Liffey Valley is owned by German pension group Bayerische Versorgungskammer, which acquired it last year for more than €600m.
The fresh plans for the centre come just months after An Bord Pleanála blocked a proposed €150m expansion at Liffey Valley that would have included a 2,500-seater indoor ice arena.
In its latest application, Liffey Valley has told South Dublin County Council that it wants to redevelop a one hectare site, removing an existing unit and replacing it with two restaurants and two retail units.
It also wants to extend a public plaza to include external seating for the new restaurant units. The redevelopment will result in 49 fewer car parking spaces at the centre.
The plan will add 364 sq m (3,900 sq ft) of restaurant space and 2,126 sq m (22,900) of retail space in a three-storey structure.
A decision on the proposal is due by the middle of January.
Liffey Valley currently has about 100 outlets and recorded footfall of 8.6 million last year. That footfall is likely to hit between 9.5 million and 10 million shoppers this year. The centre's annual rent roll is about €35m.
It is anchored by Marks & Spencer and Dunnes Stores, and is also home to the busiest cinema in the country - the 14-screen Vue.
Last December, a large Penneys store opened at the centre. Its opening was the second busiest ever debut of any global Penneys or Primark store.
Last year, South Dublin County Council approved a €150m plan that would have seen the Liffey Valley centre expand its available space by 50pc and create up to 450 jobs.
As part of that proposed mixed scheme, the centre would have added the indoor ice rink.
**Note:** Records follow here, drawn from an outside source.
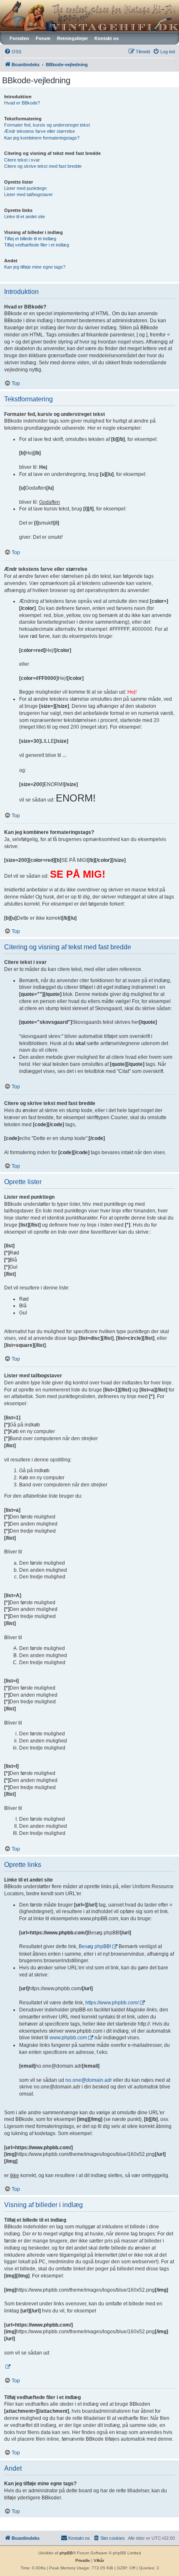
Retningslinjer (72, 38)
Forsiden (19, 38)
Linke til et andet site (24, 216)
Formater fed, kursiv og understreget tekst (47, 124)
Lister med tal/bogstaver (28, 194)
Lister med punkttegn (25, 188)
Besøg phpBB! (95, 1946)
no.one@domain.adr (88, 2080)
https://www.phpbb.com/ (112, 2003)
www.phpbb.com (68, 2038)
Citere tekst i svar (22, 159)
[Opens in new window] (7, 2366)
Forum (43, 38)
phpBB (66, 2553)
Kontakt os (106, 38)
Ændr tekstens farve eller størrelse (39, 131)
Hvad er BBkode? (22, 102)
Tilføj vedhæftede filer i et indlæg (36, 244)
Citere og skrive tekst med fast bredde (43, 166)
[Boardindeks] (89, 16)
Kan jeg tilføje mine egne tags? (34, 266)
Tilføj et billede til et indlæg (30, 238)
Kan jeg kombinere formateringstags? (42, 137)
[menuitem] (12, 52)
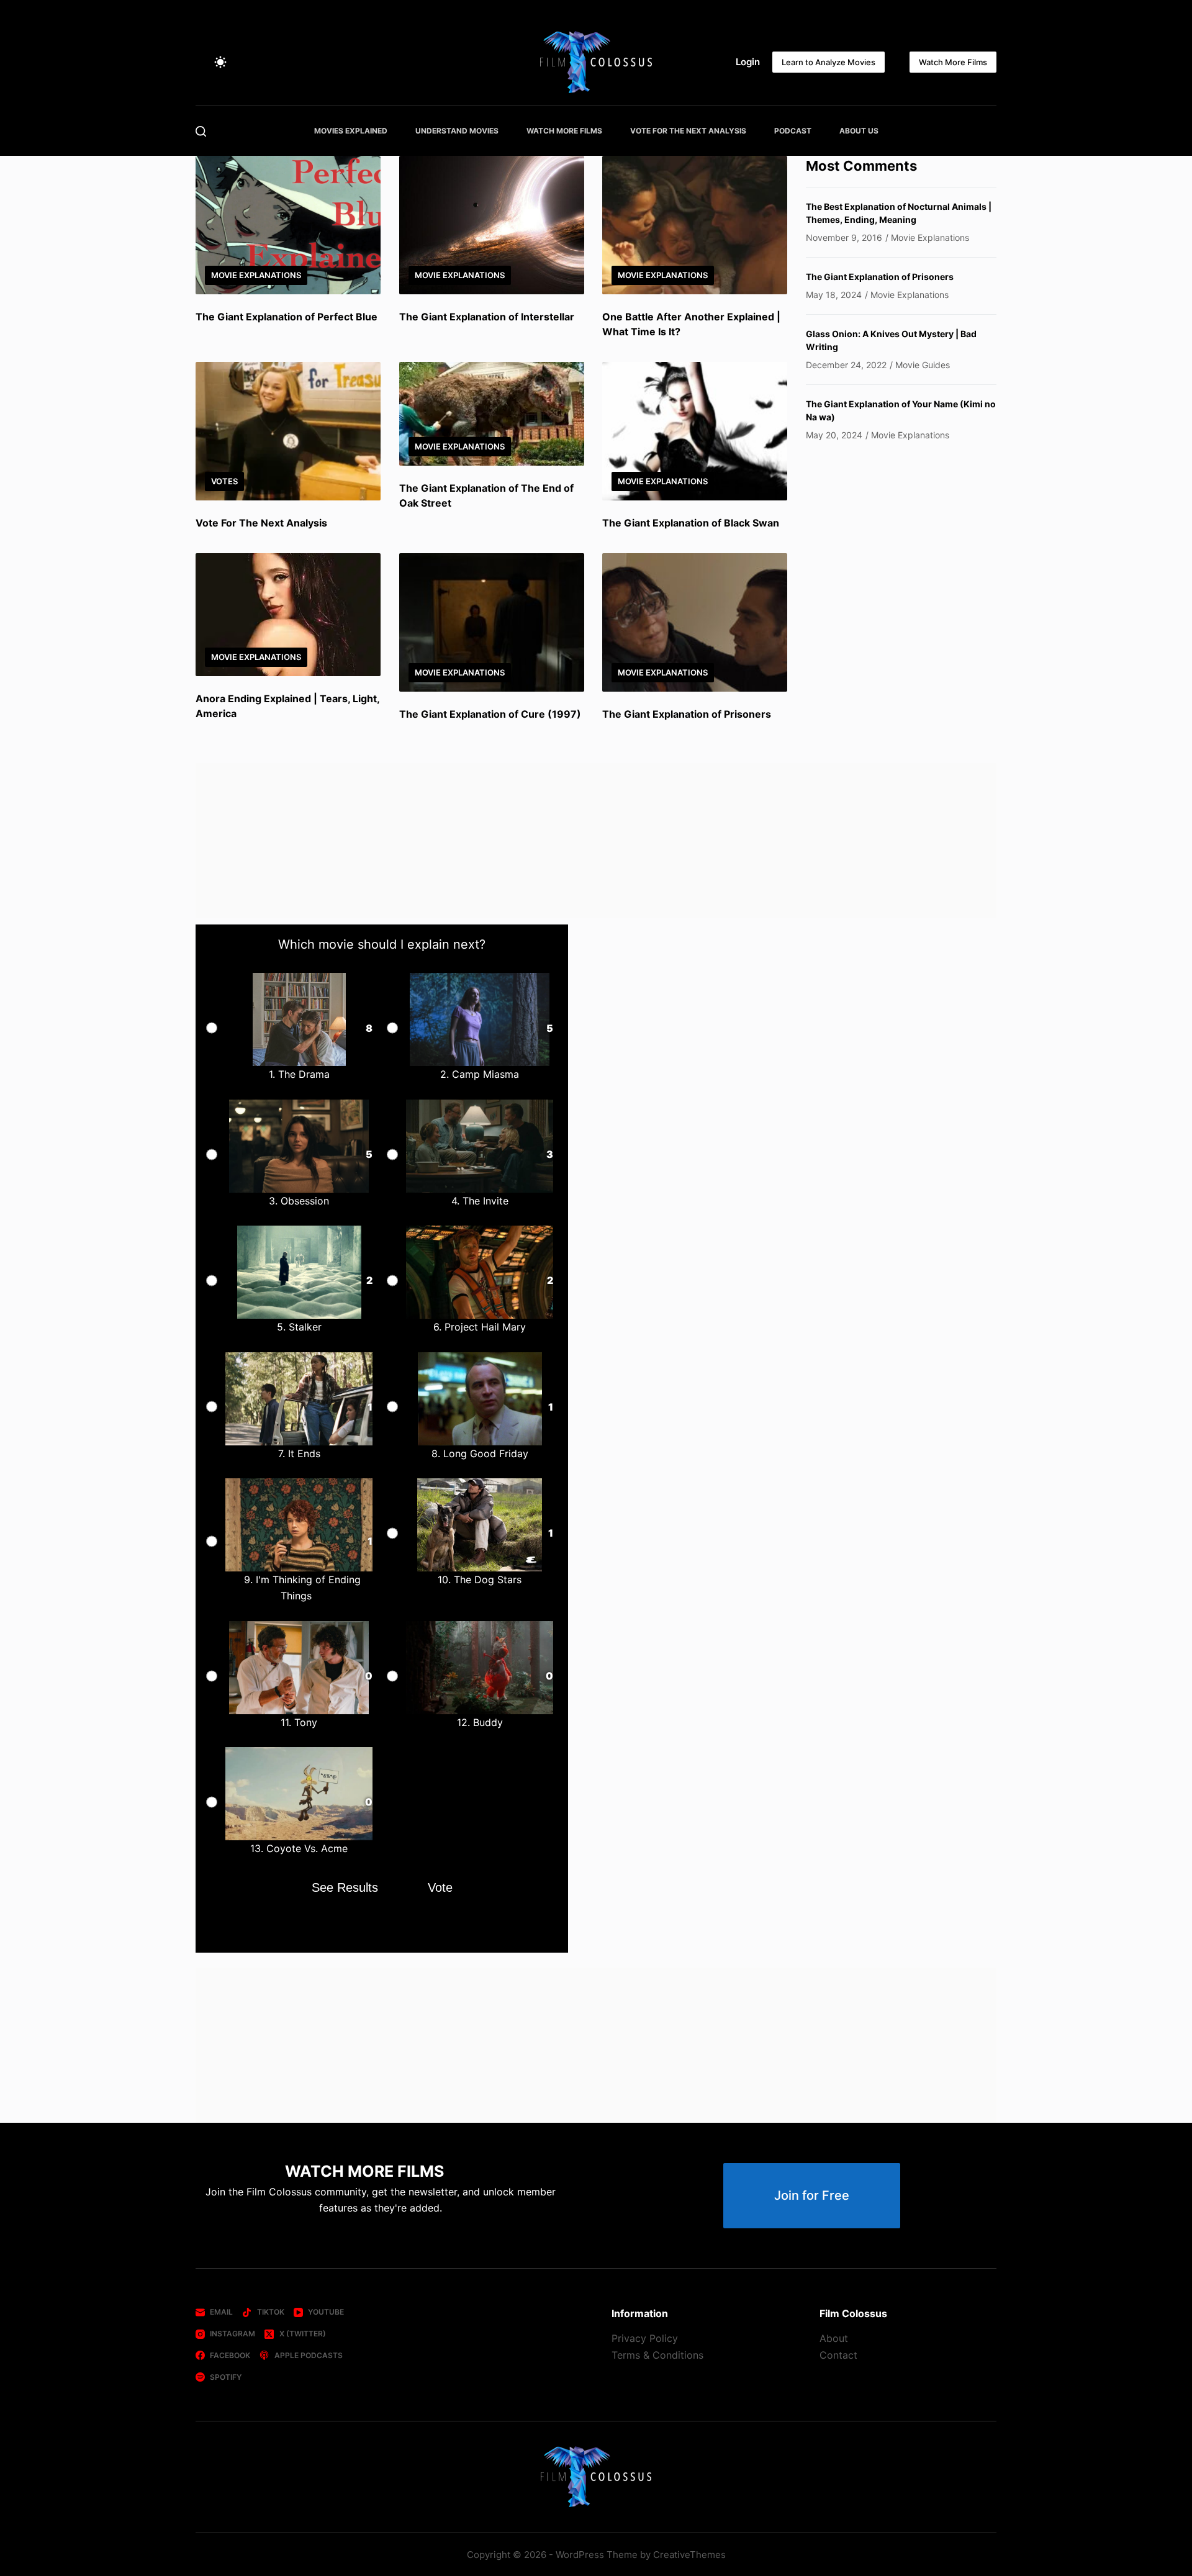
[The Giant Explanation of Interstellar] (491, 225)
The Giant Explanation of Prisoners (686, 714)
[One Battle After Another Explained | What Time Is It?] (694, 225)
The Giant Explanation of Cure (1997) (490, 714)
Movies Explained (350, 130)
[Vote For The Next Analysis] (288, 431)
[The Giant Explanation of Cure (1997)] (491, 622)
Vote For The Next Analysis (688, 130)
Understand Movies (457, 130)
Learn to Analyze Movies (828, 62)
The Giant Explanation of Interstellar (486, 316)
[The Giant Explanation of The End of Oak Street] (491, 414)
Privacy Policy (645, 2338)
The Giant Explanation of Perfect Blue (286, 316)
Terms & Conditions (657, 2355)
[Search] (201, 131)
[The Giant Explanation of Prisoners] (694, 622)
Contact (838, 2355)
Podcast (792, 130)
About (834, 2338)
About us (858, 130)
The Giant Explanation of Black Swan (690, 523)
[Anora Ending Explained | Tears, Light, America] (288, 614)
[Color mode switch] (220, 62)
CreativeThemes (689, 2554)
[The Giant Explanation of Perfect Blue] (288, 225)
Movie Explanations (256, 275)
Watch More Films (953, 62)
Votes (224, 481)
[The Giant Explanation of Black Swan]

It would also have resulted in an additional 60 stores being built, all organised around a public plaza.
Liffey Valley director Denis O'Connell had hoped the new development would have helped the centre entice retailers such as Zara, part of Spain's Inditex group.
There were a number of objections to the proposals, and the decision to grant permission was appealed to An Bord Pleanála.
The planning watchdog said the €150m expansion would cause serious traffic congestion in the area, and negatively impact the M50 and N4 roads.
Objections had been received from An Taisce, as well as the Moriarty Group, which owns SuperValu outlets in Skerries, Balbriggan and Palmerstown. The firm also owns two hotels.